A few people might need to retain access to both. Let them ask so that you know who has
access to what. These people may still want to query the Data Warehouse when they want to
analyze data that would span multiple marts.
Summary
Use Views
Don’t deviate that much from the Data Warehouse Views
Do not use a Star Schema
Segment your marts
Update access to be at the mart level instead of warehouse
Data Mart Maintenance
Now that you have Data Marts set up, you will need ongoing maintenance to get the most out
of your data. The first step is to establish a mayor per mart that will be responsible for carrying
out the maintenance tasks for their mart:
An Ideal Mayor
Communicate and educate team
Different teams have different needs, but some common threads include teaching SQL skills or
how to use your BI tool. Mayors should document and share data quirks that show up in
common queries. Note, however, that you should try to address these quirks with modeling at
the Data Warehouse stage.
We wrote a book on how to teach SQL if you need assistance in explaining how JOINs,
Aggregations, or subqueries work.
Identify issues
There are two types of issues you will need to investigate as a Mayor of a Data Mart.
Spike
Something to pay attention to are numbers that are much different from the day before, but
not caused by any changes on your end. If traffic to your website doubles in a day, it is likely
caused by something and is not just a fluke. The spike may have been caused by a new
marketing campaign, a bug, or potentially a Google search algorithm update. You should
explore these possibilities in that order.
No Spike
Another point of interest are numbers that are not changing even though changes have been
made. If you launched a new marketing campaign and the numbers are not going up, that
could be due to a bug or poor campaign performance. They should be investigated in that
order. Often the tracking was not set up correctly or the link in the advertisement was going to
the wrong place.
Conflicting numbers
Sometimes metrics can be showing conflicting numbers even though they are measuring the
same thing. If you see the number of new trials in HubSpot and your production database are
different, the rule of thumb is to trust the data source closest to the event that is being
tracked. In this case, it would be production.
SELECT COUNT *
FROM USER
WHERE Trial_Start > NOW()::date - 7
AND Email != “%chartio.com”
vs.

==========

- DIRECTION 1
According to the data mart excerpt, which data source should you trust when HubSpot and the production database report different numbers of new trials?
- DIRECTION 2
Extend the data mart excerpt by writing what follows its final line, "vs."

==========

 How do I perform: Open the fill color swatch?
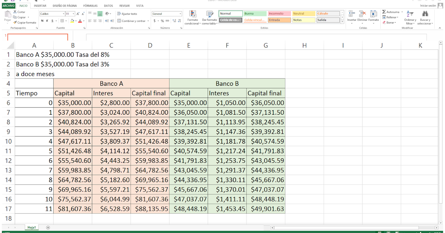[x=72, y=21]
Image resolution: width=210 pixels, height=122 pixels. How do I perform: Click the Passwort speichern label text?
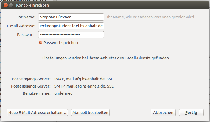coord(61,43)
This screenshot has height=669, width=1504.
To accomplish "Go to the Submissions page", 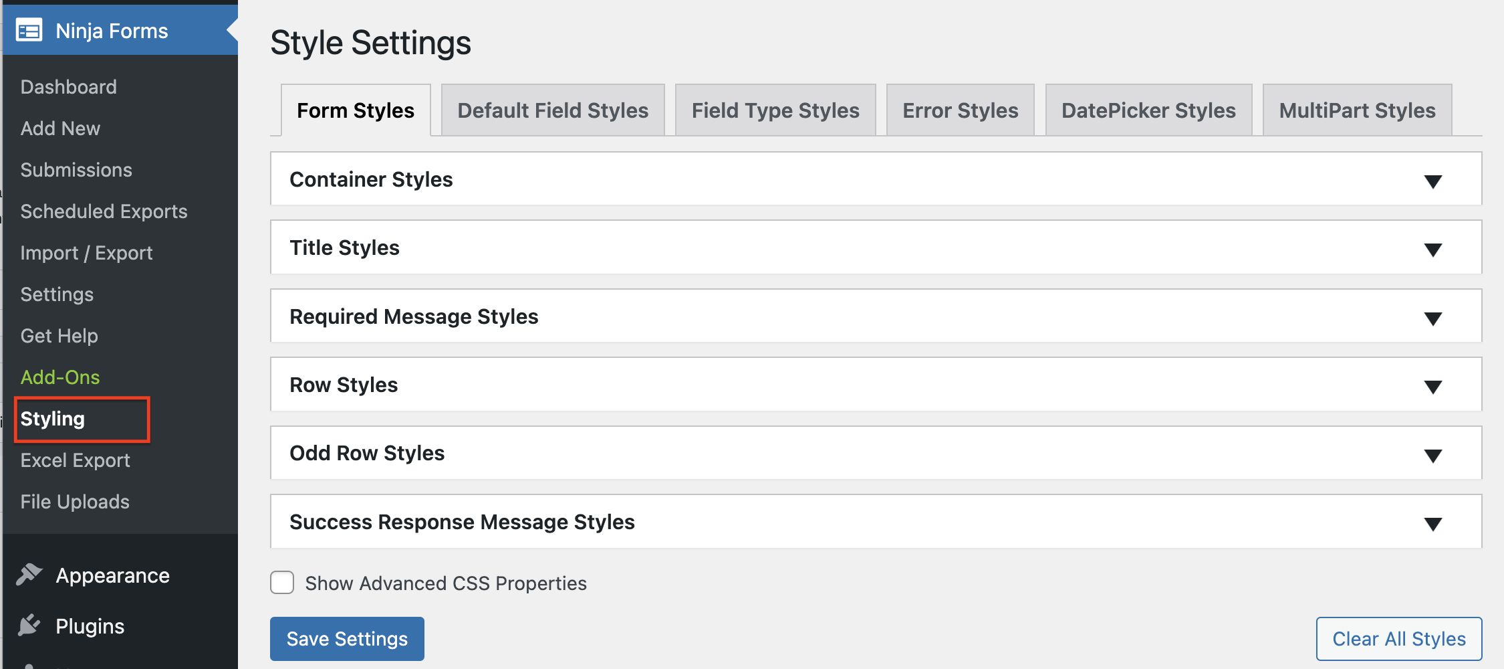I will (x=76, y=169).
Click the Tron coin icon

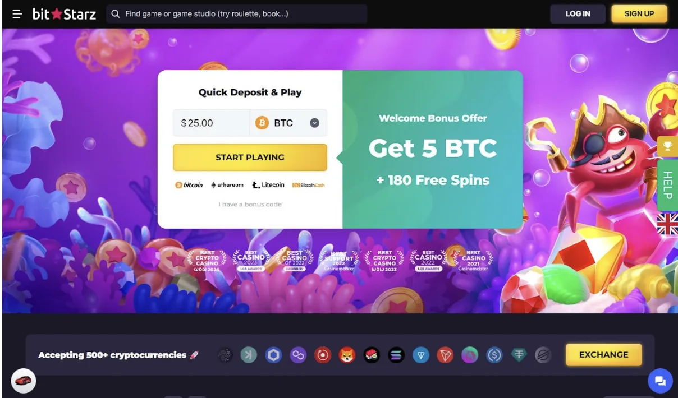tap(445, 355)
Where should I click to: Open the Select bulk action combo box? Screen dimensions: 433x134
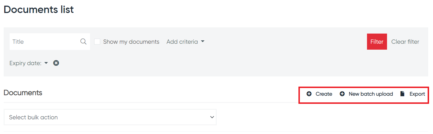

==========

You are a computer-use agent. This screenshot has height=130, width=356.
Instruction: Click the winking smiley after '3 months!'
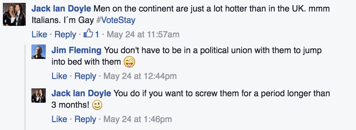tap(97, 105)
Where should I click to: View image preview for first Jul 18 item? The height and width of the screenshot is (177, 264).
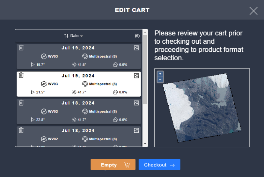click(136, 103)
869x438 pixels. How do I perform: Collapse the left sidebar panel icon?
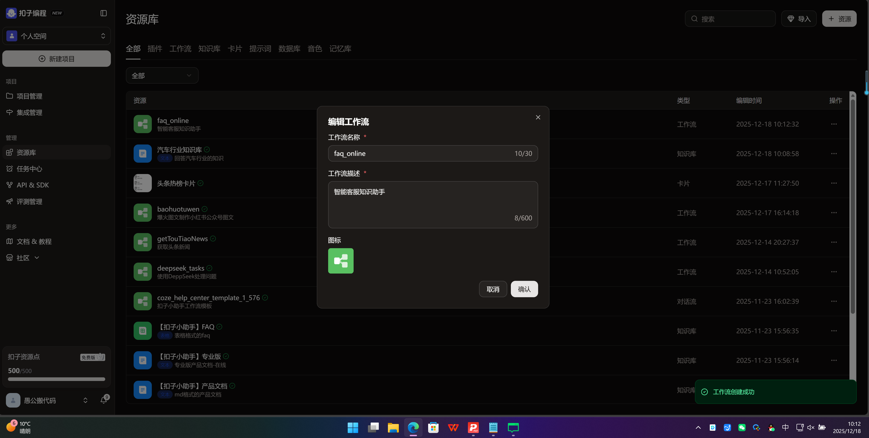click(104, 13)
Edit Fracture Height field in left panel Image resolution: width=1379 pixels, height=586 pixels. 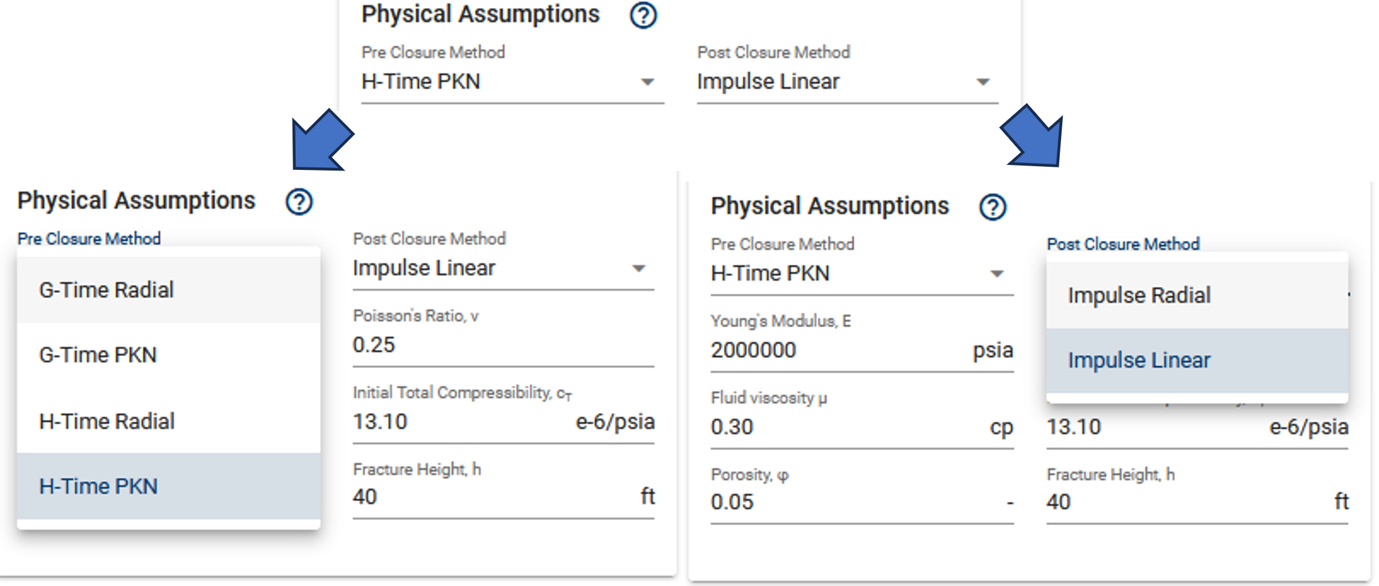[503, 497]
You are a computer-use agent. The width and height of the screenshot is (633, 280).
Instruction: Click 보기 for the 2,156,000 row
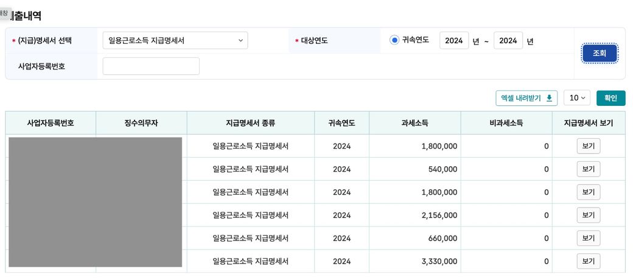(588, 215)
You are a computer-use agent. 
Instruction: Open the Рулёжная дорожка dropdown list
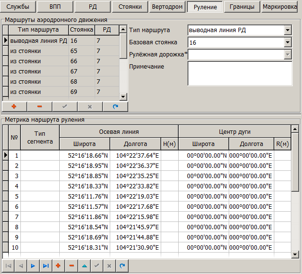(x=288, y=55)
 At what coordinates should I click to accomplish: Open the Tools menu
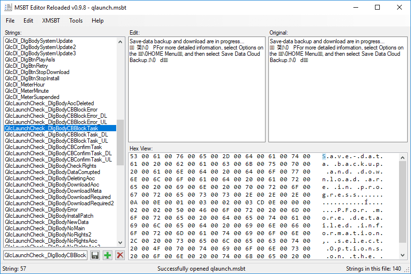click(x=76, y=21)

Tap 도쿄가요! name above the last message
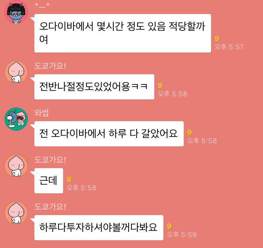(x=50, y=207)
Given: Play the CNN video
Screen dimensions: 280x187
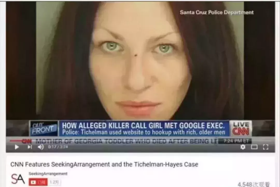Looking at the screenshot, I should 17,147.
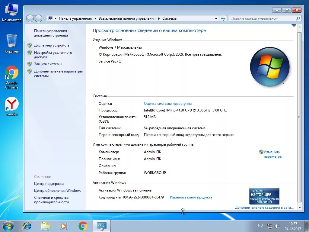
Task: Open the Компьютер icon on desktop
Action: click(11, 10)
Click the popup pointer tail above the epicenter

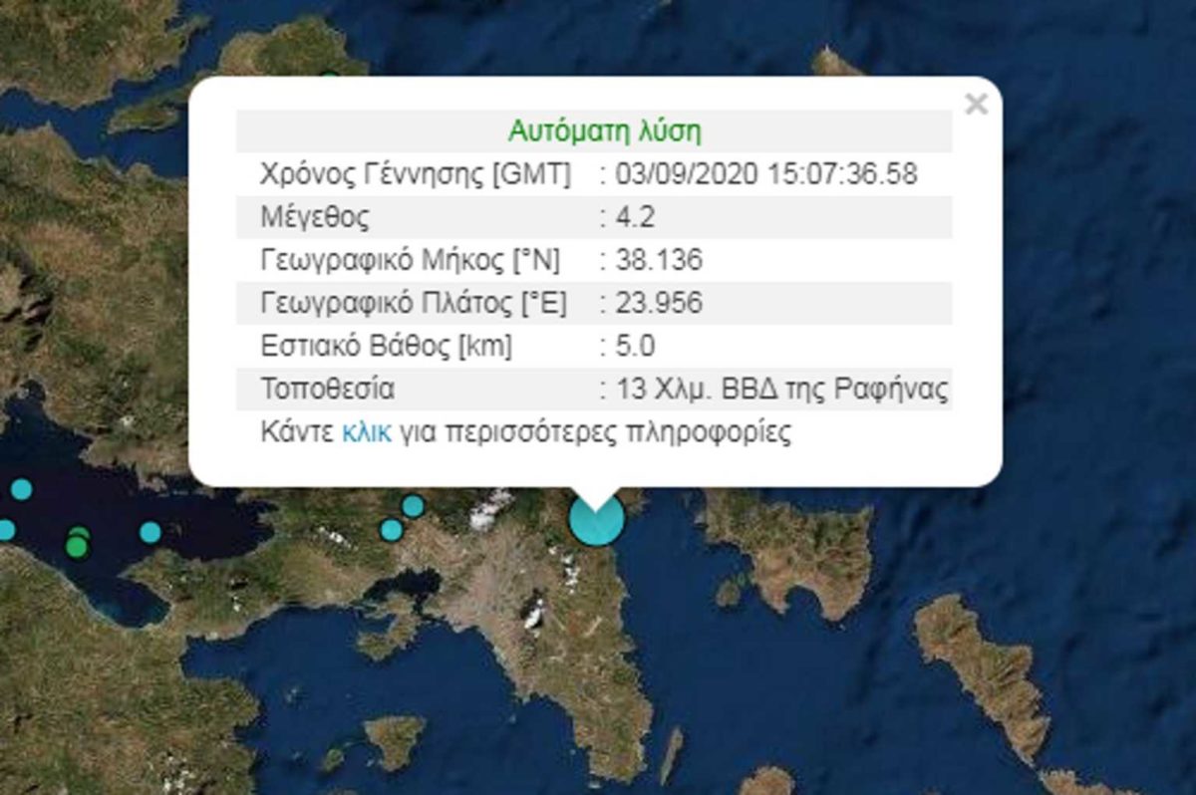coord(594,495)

==========

- RESULT 1
The production database.

- RESULT 2
SELECT COUNT *
FROM USER
WHERE Trial_Start > NOW()::date - 7
Oftentimes people’s calculation of a metric will differ because of the following reasons: They
are calculating it based on a different formula, the data source they are using is different, the
data is being filtered differently, or there is an error in their calculation.
New field or value not cleaned (nulls, encoded, wrong format, etc.)
No new data
All queries on a data source erroring out
Performance
You will likely notice when there is a new column in one of your views that is not very clear.
You should raise this to the Data Governor so that they can apply the necessary cleaning to it
at the Data Warehouse stage. Avoid doing additional cleaning at the Mart level because others
may need this field as well. Having a single version of it helps to make sure analyses are
consistent.
This can also happen when a new option is added to a field and it is encoded in an unreadable
way. Follow the same process to get it updated at the Data Warehouse level.
No new data
If your query stops producing data after a specific date, you will need to investigate. This can
be caused by a bug, a field being renamed, or the data source changing. This is more common
than you would think. For instance, if you update a URL the data associated with the previous
name will cut off. You can work around this within your SQL query.
For example, when Chartio moved its URL from Chart.io to Chartio.com we needed to use:
SELECT
CASE WHEN page_tracking.url LIKE 'www.chart.io'
THEN 'www.chartio.com'
ELSE page_tracking.url
END AS “Page”,
to_char(page_tracking.viewed_at_date, ‘YYYY-MM’) AS “Month”,
COUNT(distinct page_tracking.view_id) as “Views”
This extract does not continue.